BRIEF: Show each line of the data below in which "computer" occurs.

Start of Block

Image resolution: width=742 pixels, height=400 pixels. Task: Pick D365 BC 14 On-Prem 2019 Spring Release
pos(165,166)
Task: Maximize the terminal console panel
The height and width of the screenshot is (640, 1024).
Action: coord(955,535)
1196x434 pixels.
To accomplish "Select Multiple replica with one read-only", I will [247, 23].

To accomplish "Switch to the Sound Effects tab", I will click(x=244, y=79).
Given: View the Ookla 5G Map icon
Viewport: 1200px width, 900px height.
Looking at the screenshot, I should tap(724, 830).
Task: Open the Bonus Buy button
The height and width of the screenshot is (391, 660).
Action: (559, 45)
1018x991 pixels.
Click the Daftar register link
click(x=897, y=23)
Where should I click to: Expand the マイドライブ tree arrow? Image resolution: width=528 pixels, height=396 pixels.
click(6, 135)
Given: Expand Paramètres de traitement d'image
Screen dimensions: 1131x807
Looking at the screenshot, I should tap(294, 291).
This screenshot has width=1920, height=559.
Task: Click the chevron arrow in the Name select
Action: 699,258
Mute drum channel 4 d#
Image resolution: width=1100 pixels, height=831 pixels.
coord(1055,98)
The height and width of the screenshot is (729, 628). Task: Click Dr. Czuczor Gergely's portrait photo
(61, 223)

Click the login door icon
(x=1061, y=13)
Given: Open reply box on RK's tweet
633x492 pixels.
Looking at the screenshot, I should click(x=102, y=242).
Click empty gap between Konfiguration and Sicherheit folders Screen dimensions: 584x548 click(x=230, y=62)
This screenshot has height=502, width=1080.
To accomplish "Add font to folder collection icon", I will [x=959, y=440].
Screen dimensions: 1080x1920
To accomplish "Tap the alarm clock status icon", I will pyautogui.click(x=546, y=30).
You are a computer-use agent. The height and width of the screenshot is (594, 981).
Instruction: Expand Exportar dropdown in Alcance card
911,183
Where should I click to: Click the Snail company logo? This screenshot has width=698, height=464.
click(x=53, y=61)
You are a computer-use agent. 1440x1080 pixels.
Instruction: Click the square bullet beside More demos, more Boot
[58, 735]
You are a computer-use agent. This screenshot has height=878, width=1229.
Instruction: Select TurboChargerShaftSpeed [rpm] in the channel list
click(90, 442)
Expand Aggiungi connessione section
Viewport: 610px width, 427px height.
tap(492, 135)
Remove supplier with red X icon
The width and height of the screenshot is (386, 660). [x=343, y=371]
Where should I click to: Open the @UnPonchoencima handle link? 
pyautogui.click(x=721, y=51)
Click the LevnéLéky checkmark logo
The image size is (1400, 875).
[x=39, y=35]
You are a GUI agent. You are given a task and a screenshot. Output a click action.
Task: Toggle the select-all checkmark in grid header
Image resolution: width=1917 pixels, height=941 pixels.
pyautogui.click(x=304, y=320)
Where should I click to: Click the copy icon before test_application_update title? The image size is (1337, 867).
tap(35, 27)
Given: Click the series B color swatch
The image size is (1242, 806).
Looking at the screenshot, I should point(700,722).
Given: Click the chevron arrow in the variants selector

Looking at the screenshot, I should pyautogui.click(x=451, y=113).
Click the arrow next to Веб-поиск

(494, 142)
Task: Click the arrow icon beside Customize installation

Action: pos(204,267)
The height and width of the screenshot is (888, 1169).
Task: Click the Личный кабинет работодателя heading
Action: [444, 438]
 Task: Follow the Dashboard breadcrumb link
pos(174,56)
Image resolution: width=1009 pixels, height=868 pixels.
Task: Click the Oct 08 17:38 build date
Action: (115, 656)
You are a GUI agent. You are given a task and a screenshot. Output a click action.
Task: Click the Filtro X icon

End of Block

TASK ANSWER:
You are a computer-use agent. The height and width of the screenshot is (594, 981).
You are a computer-use agent. 1440x1080 pixels.
You are a computer-use agent. This screenshot has height=878, width=1229.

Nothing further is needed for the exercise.